Stored records:
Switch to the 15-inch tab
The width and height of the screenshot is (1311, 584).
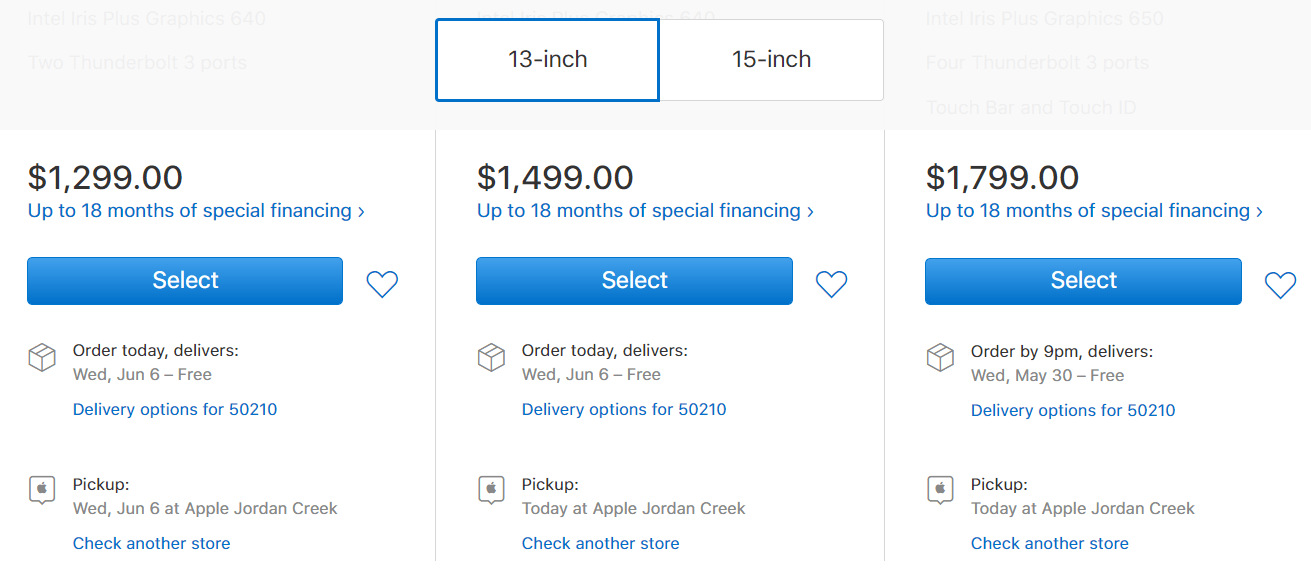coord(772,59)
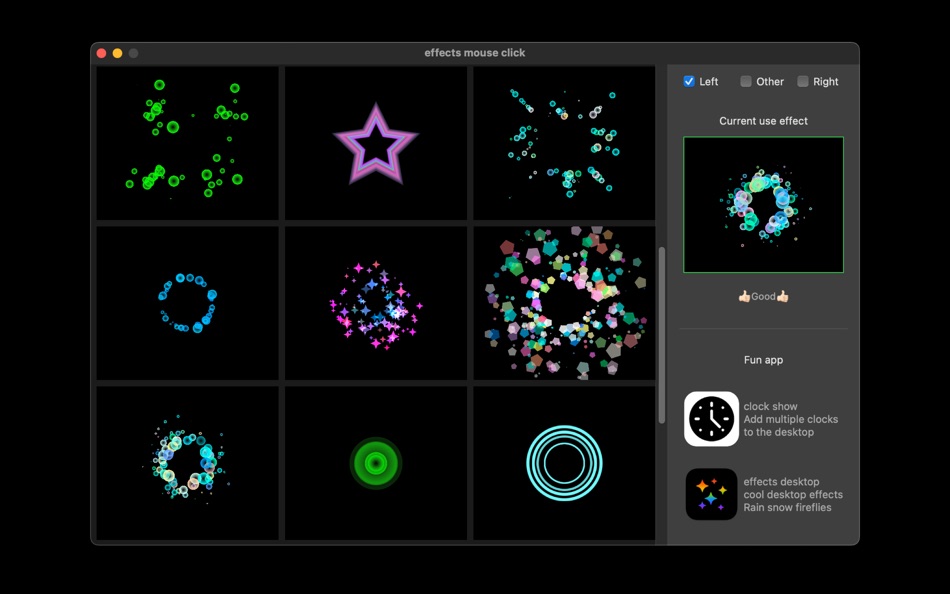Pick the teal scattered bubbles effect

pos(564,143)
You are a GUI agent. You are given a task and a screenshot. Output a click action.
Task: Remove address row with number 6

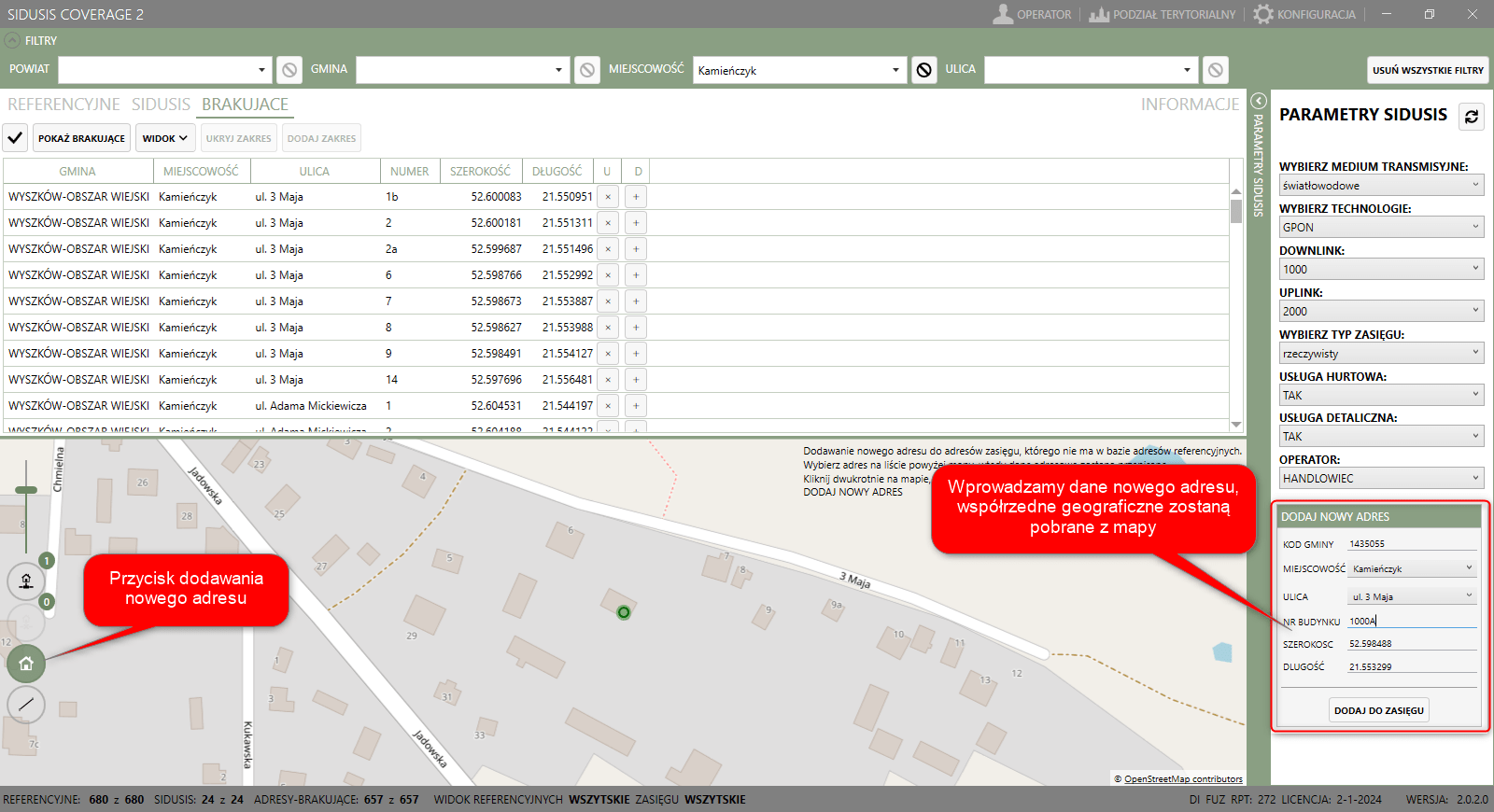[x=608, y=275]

> _What you have to do_
Your answer must be an exact copy of the records above, with no pictures included.

> _Response_
Switch to the 15-inch tab
The width and height of the screenshot is (1311, 584).
coord(772,59)
Pick the teal scattered bubbles effect

pos(564,143)
You are a GUI agent. You are given a task and a screenshot. Output a click action.
Task: Remove address row with number 6

[x=608, y=275]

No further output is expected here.